Pack your bags, Diocese headed to Poland for WYD 2016

by PATRICK J. BUECHI
Tue, Apr 29th 2014 10:00 am

At the end of World Youth Day 2013, Pope Francis invited the world to celebrate their faith in Krakow, Poland, in 2016, for the next international WYD experience. The Diocese of Buffalo plans to be a part of that event.

The Department of Youth and Young Adult Ministry has begun organizing a pilgrimage to Poland that will allow 150 pilgrims to attend in WYD 2016. Plans began last summer when Bishop Richard J. Malone spoke to the staff, saying he wanted the diocese to participate.

"He believes how important it is, and he has supported World Youth Day for a long time before he came here, and really wanted us to get behind that. With his support and with him being the driving force behind the idea, we started to look at different travel options," said Alexander Eadie, program coordinator for the Department of Youth and Young Adult Ministry.

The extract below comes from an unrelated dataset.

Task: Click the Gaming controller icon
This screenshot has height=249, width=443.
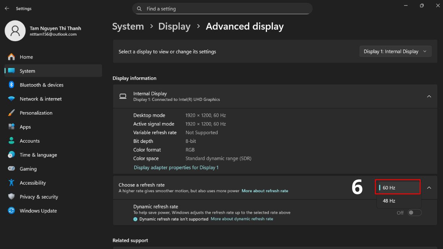Action: 11,169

World Youth Day will run July 25-Aug. 1, with the theme "Blessed are the merciful, for they will receive mercy" (Mt. 5:7). Pope Francis chose the Beatitudes as the theme of the next three WYD celebrations. World Youth Day is an annual event celebrated on an international level every two or three years.

With exact details and cost still being decided, the Department of Youth and Young Adult Ministry has created a tentative itinerary that includes excursions to Czestochowa, Auschwitz, and the mountains of Zakopane.  
The plan is to fly from Toronto to Warsaw, tour the capital city, with a possible Mass at the Niepokalanów Monastery founded by St. Maximilian Kolbe, then drive south through Czestochowa, where pilgrims will see the Black Madonna icon housed in Jasna Gora Monastery.

Once in Krakow, the pilgrims will take a daytrip to nearby Auschwitz and Wadowice, the hometown of Blessed John Paul II, the founder of WYD.  After the six-day WYD event, pilgrims will spend a day of reflection in the mountains of Zakopane.

"We figured since we're going to be in Poland we might as well go and spend some time at other sacred, historical sites that are there because the country itself offers so much," said Eadie.

World Youth Day itself will offer a mix of catechesis, prayer, Mass and festivals. Pope Francis is expected to celebrate the closing Mass on Sunday, July 31.

A steering committee has been formed with WYD veterans Father Peter Karalus, Father Jozef Dudzik, Father Matt Nycz, Father David Baker and Father Ryszard Biernat to help plan the pilgrimage and local events.

"With three of them being Polish themselves, it was really nice to hear their perspective, their love of their country, and their excitement in us bringing groups from their parishes and the diocese as a whole to what they know is a wonderful place," said Eadie.

Father Nycz, a native of Rzeszów, Poland, has participated in World Youth Day events in Denver 1993 and Toronto 2002. He has seen teens return home with a desire to do more for their parish and improve their prayer lives.

"I experienced it first hand and how it affects all people who go there, but especially the young people," he said. "It was a brilliant idea from Pope John Paul II who started the worldwide gatherings of youth, Catholic youth, because it opens their eyes to the reality of the wider Church, and also allows them to experience the Church in a non-parish, non-diocesan level setting. It is a completely different atmosphere. It's electrifying."

One young man he spoke to discovered his priestly vocation during WYD. "Basically, the Holy Spirit was working.  My description of it was, those kids were on fire.  When they came back home they were on fire."

Father Peter Karalus, pastor of Blessed John Paul II Parish in Lake View, has led WYD pilgrimages in the past. For 2016, he will plan a local celebration for those unable to travel to Poland.

"It is important, I think, for young people to have an experience of the universal Church," he said. "We can sometimes think the Church only exists in our parish. By young people having an experience not only of the larger Church, but also the international Church, they can have that experience of, 'Wow, the Church is larger than my neighborhood. The Church is larger than my school. The Church is larger than my language group.' And they get to see and experience the Church in a different culture. That's why John Paul started World Youth Day. He wanted young people to understand how the Church expresses itself in different languages and different forms and have that cultural flavor.  So it will be a great experience for those who do go to Poland to see the Spirit of the Church of Poland, the flavor that the Polish culture gives the Church."

"It's a big deal for us to go to World Youth Day because of what it means to our youth and young adults, and what it means for the Church," said Eadie. "Also, this is going to be the celebration of a 21st-century saint in Pope John Paul II. With how loved Pope Francis is, it's just going to be a wonderful experience."

Informational meetings and webinars will be held online and informational meetings will take place throughout the diocese. Registration forms and deposits are due May 31, 2014.